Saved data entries
· · ·

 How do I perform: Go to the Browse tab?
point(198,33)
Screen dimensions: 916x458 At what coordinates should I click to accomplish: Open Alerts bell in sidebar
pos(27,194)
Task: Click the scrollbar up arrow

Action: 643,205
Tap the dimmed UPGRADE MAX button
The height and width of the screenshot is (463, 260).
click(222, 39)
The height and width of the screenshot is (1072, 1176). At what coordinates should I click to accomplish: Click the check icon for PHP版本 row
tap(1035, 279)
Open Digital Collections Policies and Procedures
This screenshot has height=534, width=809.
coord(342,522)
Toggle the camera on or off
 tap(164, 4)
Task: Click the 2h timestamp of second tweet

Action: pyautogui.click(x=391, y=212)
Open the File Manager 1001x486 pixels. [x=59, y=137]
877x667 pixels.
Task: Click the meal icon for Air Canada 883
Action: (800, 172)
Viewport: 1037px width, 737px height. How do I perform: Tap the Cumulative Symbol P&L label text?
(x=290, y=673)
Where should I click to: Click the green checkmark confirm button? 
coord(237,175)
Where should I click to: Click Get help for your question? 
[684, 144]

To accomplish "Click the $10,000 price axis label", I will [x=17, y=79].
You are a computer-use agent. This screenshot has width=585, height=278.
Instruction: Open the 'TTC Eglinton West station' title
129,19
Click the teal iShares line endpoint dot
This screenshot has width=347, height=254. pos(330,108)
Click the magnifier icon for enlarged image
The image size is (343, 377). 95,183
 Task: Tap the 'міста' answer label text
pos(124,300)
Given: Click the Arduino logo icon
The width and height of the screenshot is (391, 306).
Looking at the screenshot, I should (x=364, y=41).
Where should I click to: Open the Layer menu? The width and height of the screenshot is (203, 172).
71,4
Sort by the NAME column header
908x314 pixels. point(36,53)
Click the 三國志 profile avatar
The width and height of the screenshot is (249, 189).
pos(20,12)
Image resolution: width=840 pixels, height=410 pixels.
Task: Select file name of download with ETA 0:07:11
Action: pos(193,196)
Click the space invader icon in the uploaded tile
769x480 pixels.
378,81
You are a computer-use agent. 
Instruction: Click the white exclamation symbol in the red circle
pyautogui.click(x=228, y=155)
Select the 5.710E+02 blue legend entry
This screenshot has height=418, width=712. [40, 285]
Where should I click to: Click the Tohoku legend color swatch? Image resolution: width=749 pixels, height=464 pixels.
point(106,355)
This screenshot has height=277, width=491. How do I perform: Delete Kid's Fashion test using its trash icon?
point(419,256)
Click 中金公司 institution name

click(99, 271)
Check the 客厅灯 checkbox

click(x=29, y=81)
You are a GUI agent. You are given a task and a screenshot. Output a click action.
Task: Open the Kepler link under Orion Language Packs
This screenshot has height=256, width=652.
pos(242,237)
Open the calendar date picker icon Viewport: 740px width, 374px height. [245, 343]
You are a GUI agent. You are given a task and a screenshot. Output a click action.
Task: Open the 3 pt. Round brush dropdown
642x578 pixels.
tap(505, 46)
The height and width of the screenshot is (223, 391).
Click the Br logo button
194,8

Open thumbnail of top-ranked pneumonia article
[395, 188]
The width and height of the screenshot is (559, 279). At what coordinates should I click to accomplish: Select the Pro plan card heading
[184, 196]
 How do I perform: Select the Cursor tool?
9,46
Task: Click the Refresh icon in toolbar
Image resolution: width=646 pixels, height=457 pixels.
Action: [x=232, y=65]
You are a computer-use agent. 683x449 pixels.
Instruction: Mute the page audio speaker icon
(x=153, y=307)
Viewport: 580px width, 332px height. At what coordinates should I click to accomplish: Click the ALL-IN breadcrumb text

· · ·

Could you retype all of the entries, leaving every character unchanged?

• Output below:
 How do I perform: Go to the Browse tab?
point(198,33)
Screen dimensions: 916x458 At what coordinates should I click to accomplish: Open Alerts bell in sidebar
pos(27,194)
Task: Click the scrollbar up arrow

Action: 643,205
Tap the dimmed UPGRADE MAX button
The height and width of the screenshot is (463, 260).
click(222, 39)
The height and width of the screenshot is (1072, 1176). At what coordinates should I click to accomplish: Click the check icon for PHP版本 row
tap(1035, 279)
Open Digital Collections Policies and Procedures
This screenshot has height=534, width=809.
coord(342,522)
Toggle the camera on or off
 tap(164, 4)
Task: Click the 2h timestamp of second tweet

Action: pyautogui.click(x=391, y=212)
Open the File Manager 1001x486 pixels. [x=59, y=137]
877x667 pixels.
Task: Click the meal icon for Air Canada 883
Action: (800, 172)
Viewport: 1037px width, 737px height. How do I perform: Tap the Cumulative Symbol P&L label text?
(x=290, y=673)
Where should I click to: Click the green checkmark confirm button? 
coord(237,175)
Where should I click to: Click Get help for your question? 
[684, 144]

To accomplish "Click the $10,000 price axis label", I will [x=17, y=79].
You are a computer-use agent. This screenshot has width=585, height=278.
Instruction: Open the 'TTC Eglinton West station' title
129,19
Click the teal iShares line endpoint dot
This screenshot has width=347, height=254. pos(330,108)
Click the magnifier icon for enlarged image
The image size is (343, 377). 95,183
 Task: Tap the 'міста' answer label text
pos(124,300)
Given: Click the Arduino logo icon
The width and height of the screenshot is (391, 306).
Looking at the screenshot, I should (x=364, y=41).
Where should I click to: Open the Layer menu? The width and height of the screenshot is (203, 172).
71,4
Sort by the NAME column header
908x314 pixels. point(36,53)
Click the 三國志 profile avatar
The width and height of the screenshot is (249, 189).
pos(20,12)
Image resolution: width=840 pixels, height=410 pixels.
Task: Select file name of download with ETA 0:07:11
Action: pos(193,196)
Click the space invader icon in the uploaded tile
769x480 pixels.
378,81
You are a computer-use agent. 
Instruction: Click the white exclamation symbol in the red circle
pyautogui.click(x=228, y=155)
Select the 5.710E+02 blue legend entry
This screenshot has height=418, width=712. [40, 285]
Where should I click to: Click the Tohoku legend color swatch? Image resolution: width=749 pixels, height=464 pixels.
point(106,355)
This screenshot has height=277, width=491. How do I perform: Delete Kid's Fashion test using its trash icon?
point(419,256)
Click 中金公司 institution name

click(99, 271)
Check the 客厅灯 checkbox

click(x=29, y=81)
You are a GUI agent. You are given a task and a screenshot. Output a click action.
Task: Open the Kepler link under Orion Language Packs
This screenshot has height=256, width=652.
pos(242,237)
Open the calendar date picker icon Viewport: 740px width, 374px height. [245, 343]
You are a GUI agent. You are given a task and a screenshot. Output a click action.
Task: Open the 3 pt. Round brush dropdown
642x578 pixels.
tap(505, 46)
The height and width of the screenshot is (223, 391).
Click the Br logo button
194,8

Open thumbnail of top-ranked pneumonia article
[395, 188]
The width and height of the screenshot is (559, 279). At what coordinates should I click to accomplish: Select the Pro plan card heading
[184, 196]
 How do I perform: Select the Cursor tool?
9,46
Task: Click the Refresh icon in toolbar
Image resolution: width=646 pixels, height=457 pixels.
Action: [x=232, y=65]
You are a computer-use agent. 683x449 pixels.
Instruction: Mute the page audio speaker icon
(x=153, y=307)
Viewport: 580px width, 332px height. At what coordinates should I click to accomplish: Click the ALL-IN breadcrumb text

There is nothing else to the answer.